Or you can attach yourself to one of English romantic comedies of a certain type – Hugh Grant optional – and deliver the bigger budget clip after the movie comes out. Until then, you’re a three-minute title slide. Simon Pegg’s new vehicle, Man Up, is the cinematic venture, and perhaps a little surprisingly it’s happy miserablists Elbow aiming to be the Wet Wet Wet of this century. What Time Do You Call This? (Fiction) tinkles wistfully in the melancholy manner of the doubts before she comes back in the final reel. Soundtrack apparently will also feature The National, Paloma Faith, Duran Duran, and umm, Whitesnake. Yup, it’s gonna be one of those.
There are times you read down the list of credits to a movie, and are surprised by some of the names you find. It can happen on some songs as well. Among those on this: Panu’s Nick Littlemore, renown producer Nick Launay, Jimmy Moginie of yer Oilllllls and such, and the apparently unsleeping Kirin Callinan. And who provokes these people to end up in one room? It be Craig Nicholls. Yes, that The Vines’ Craig Nicholls. Yeah, him. Although here it’s in the band project guise of White Shadows. A puzzlingly beautiful mix of electronics and (is that a) xylophone(?) drift together as a love is observed to Slip Away (Mucho Bravado). This is likely nothing like you imagined, but it is quite something.

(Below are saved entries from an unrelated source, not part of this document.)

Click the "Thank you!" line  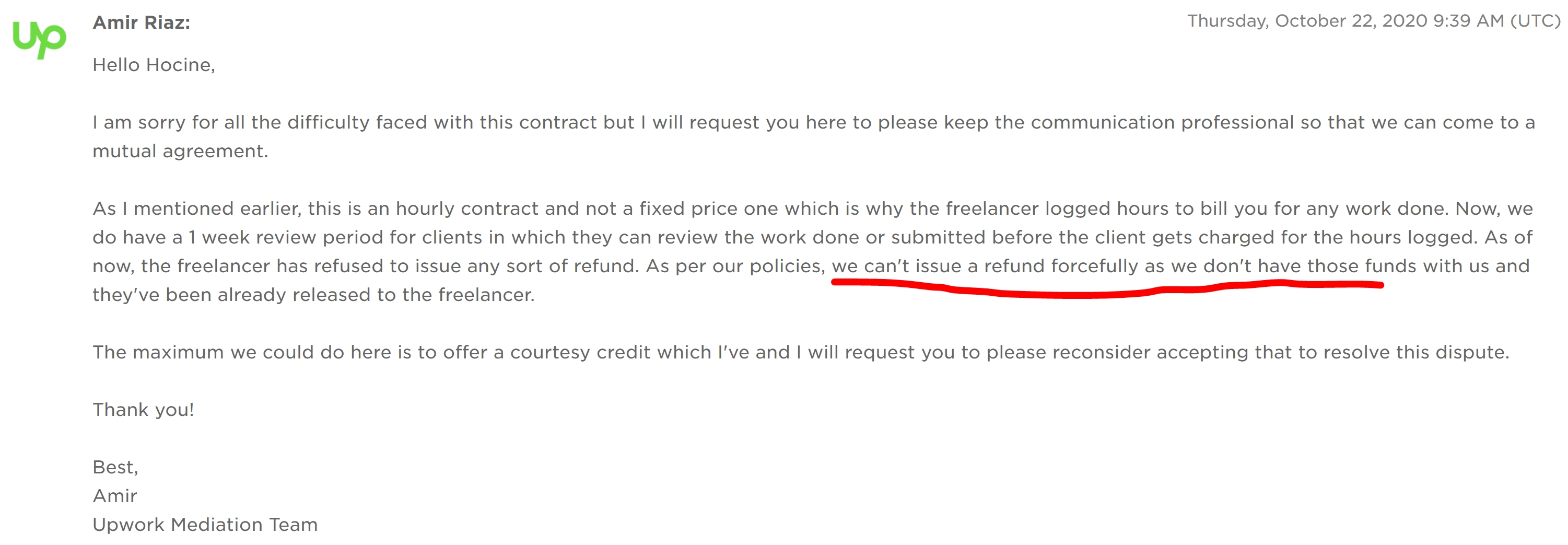[x=143, y=410]
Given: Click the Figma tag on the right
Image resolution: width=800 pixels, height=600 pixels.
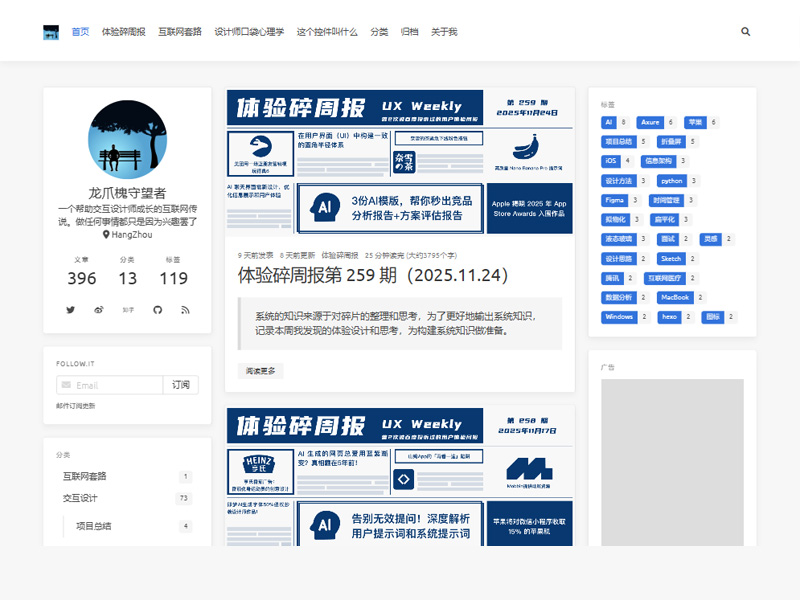Looking at the screenshot, I should click(x=614, y=200).
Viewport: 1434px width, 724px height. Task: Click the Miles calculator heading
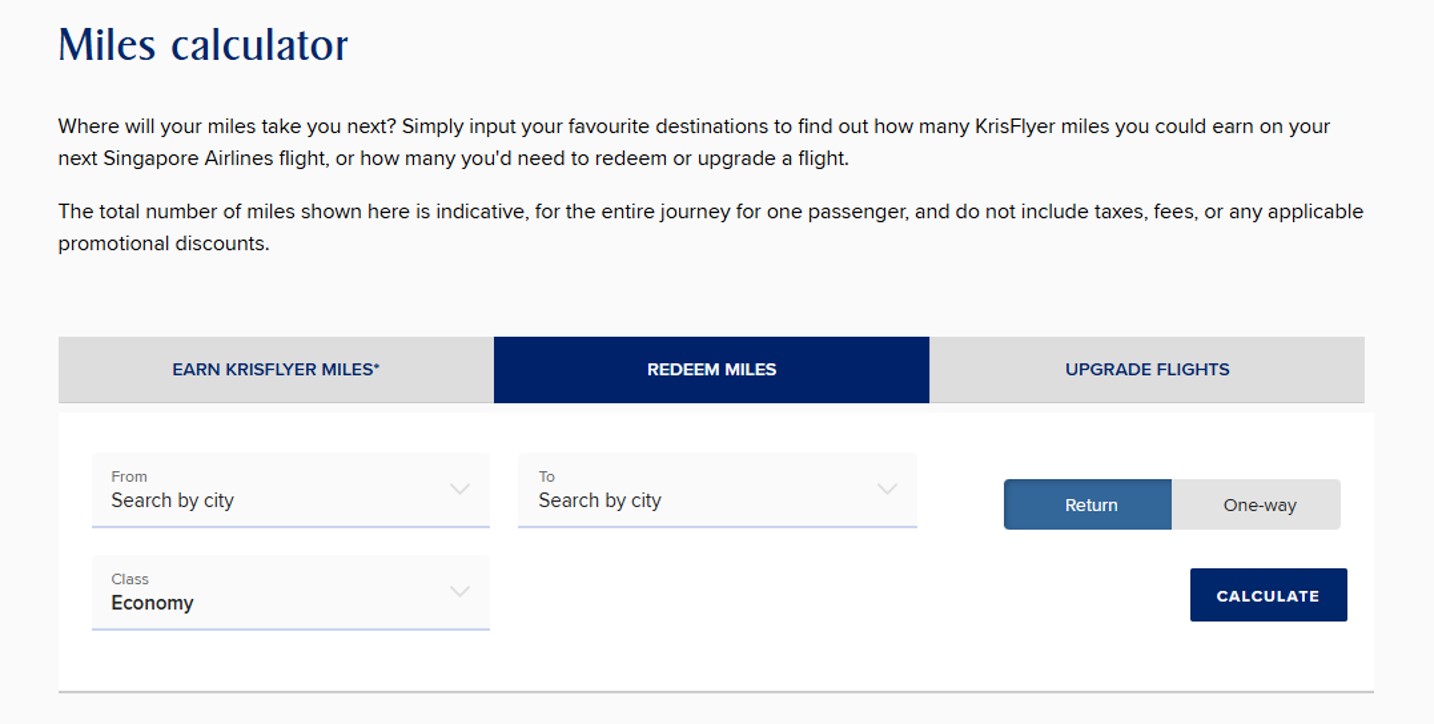coord(203,45)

Also providing a surprising warmth via their machines, Perth’s Flower Drums. They call End II End (Independent) a ‘synth-blue nocturne’, which makes it layered, subtle, and quite engrossingly structured. Already having achieved some WAMI nomination nods, this is a song that may well see broader recognition on the other coast of the country. Which given the worth of this, is probably well-deserved.
Already with some of that level of recognition, Art Vs Science. In This Together (Magellanic/MGM) maybe revels more in its technological base (and bass…), but while it sometimes bounds along, it’s maybe not entirely of (or for) the dancefloor. This helps make it pop music with some heart and brain to it, which sadly remains as rare a thing as ever. The band name is actually a good description of what they do, although the adversarial nature of the name is maybe a little misleading. But ‘Art Complementing Science’ is perhaps a little clumsy to put up on a marquee.
Becoming seemingly ever more soulful, the old Sega Dreamboat himself, Jeremy Neale. Hold On Together (Remote Control) that just covers a range of moods in three-and-a-bit minutes. He calls it ‘a one-track mixtape’. Let’s go with that. His voice collides and caresses with Phoebe Imhoff’s, before another of those abovementioned plastic saxes wanders through, holding hands with a sorta flamenco guitar. If this all sounds like there’s a bit too much going on, yeah maybe. But it’s put together so well that you just let it carry you along – not the least because it’s just really good.